### Articolo:
========
Avete mai fatto esperienza del buio?

Io non sapevo cosa fosse davvero il buio finché, con un gruppetto di amici, non mi sono infilato nelle profondità della Tana che Urla, una grotta naturale che si insinua sotto le montagne apuane.

L’importanza storica di questo luogo sta nell’esser stata la prima grotta mai mappata nel continente europeo. È una grotta dove, paradossalmente, non si scende, ma si sale dentro la montagna. 

La disciplina in questione si chiama speleologia, ed è un’attività altamente rischiosa per chi non è pratico.

Scegliamo quindi di fare questa esperienza accompagnati da Simone Cecchi, guida canyon specializzata, titolare del Toscana Adventure Team (www.tateam.it). 

Ho conosciuto Simone diversi anni fa, durante un’altra avventura che, soprattutto per ragioni tecniche, non potevo affrontare da solo.

Ci trovammo subito in sintonia, accomunati dallo stesso obiettivo: la ricerca della bellezza. Con lui ho poi svolto altre escursioni, tanto da sviluppare un totale rapporto di fiducia, fondamentale in questo tipo di attività.   

“Fiducia” è un concetto a rischio di estinzione, ma ci sono situazioni, come quella che sto raccontando, dove invece mantiene tutto il suo profondo valore, probabilmente perché il collegamento tra fiducia e sopravvivenza è direttissimo. 

L’ingresso della grotta è poco più che una fessura nella roccia, ma il vento freddo che soffia verso l’esterno lascia presagire la profondità di ciò che ci aspetta.

Si procede in fila, uno dietro l’altro, attraverso una rete di cunicoli scavati dall’acqua che ancora scorre abbondante e gelida sopra (e dentro) le nostre mute di neoprene. Raramente si può procedere in piedi, molto più spesso si striscia o ci si arrampica sempre più in profondità e sembra di percepire il peso della montagna sopra di noi.

Man mano che procedi, via via che passa il tempo, ti accorgi di esserti cacciato in uno dei luoghi più inospitali al mondo, dal quale non avrai la possibilità di uscir fuori in un attimo, se malauguratamente cambi idea.

È a questo punto che entra in gioco l’abilità di controllo sulle proprie emozioni e sui propri pensieri. Direi che non c’è scuola migliore del filo per questo, se non la forza dell’amicizia.

Reynold Messner dice che compiere imprese estreme da soli è più difficile perché non hai nessuno con cui dividere la paura, e quindi ne devi sostenere tutto il peso te.

Noi siamo in cinque, e questo fa tutta la differenza del mondo.

Strisciando ci spingiamo fino ad arrivare in una stanza enorme, la cui “porta di accesso” è una fessura così stretta che se avessi tirato fuori la lingua mentre l’attraversavo avrei leccato le stalattiti.
========
### Sezione dati:
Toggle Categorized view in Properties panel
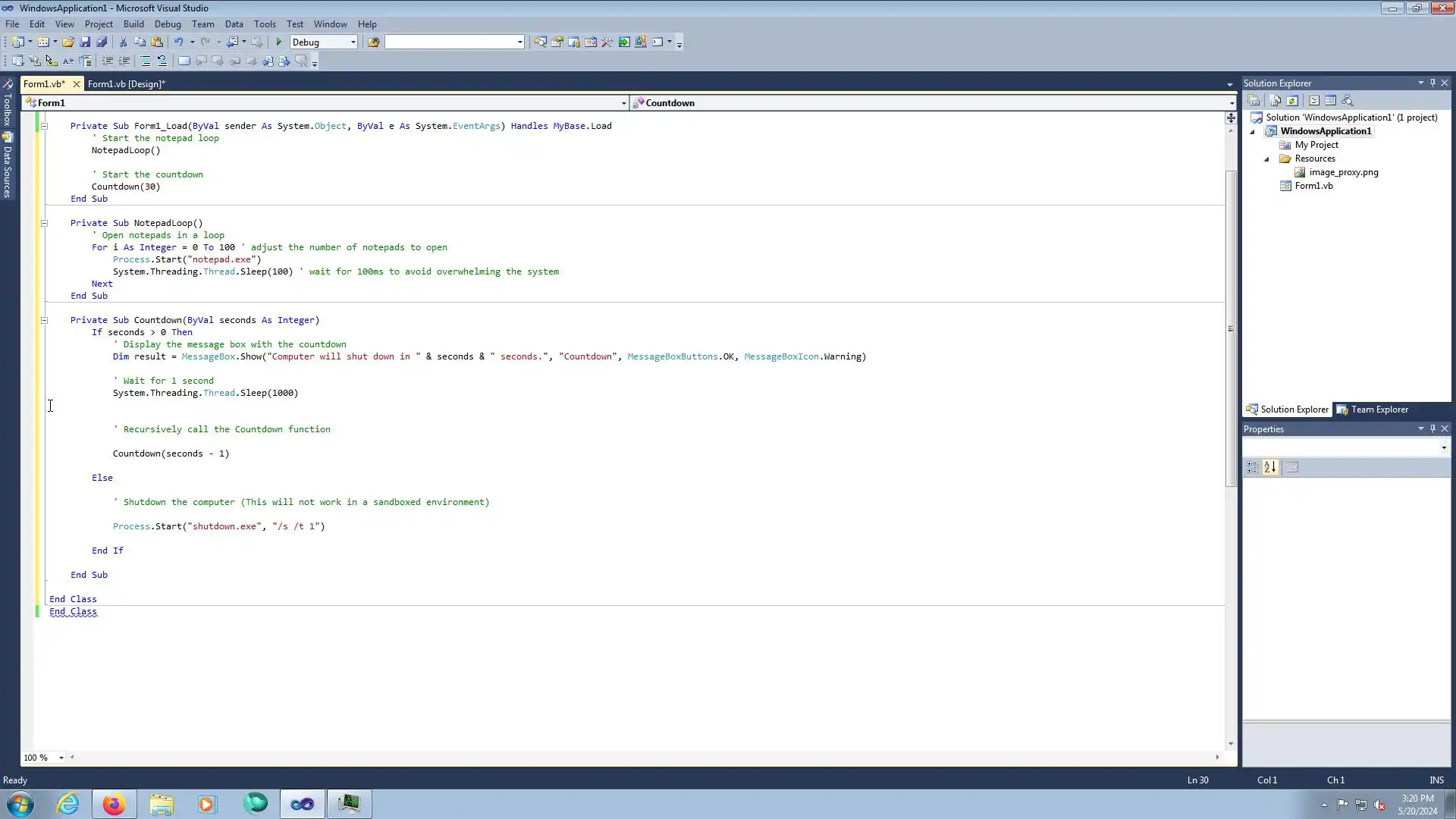This screenshot has width=1456, height=819. click(x=1252, y=468)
========
### Consegna:
Ricopia fedelmente il brano dell'articolo sulla Tana che Urla che comincia con le parole contenenti "La disciplina in" e termina con "affrontare da solo.".

### Risposta all'esercizio:
La disciplina in questione si chiama speleologia, ed è un’attività altamente rischiosa per chi non è pratico.

Scegliamo quindi di fare questa esperienza accompagnati da Simone Cecchi, guida canyon specializzata, titolare del Toscana Adventure Team (www.tateam.it). 

Ho conosciuto Simone diversi anni fa, durante un’altra avventura che, soprattutto per ragioni tecniche, non potevo affrontare da solo.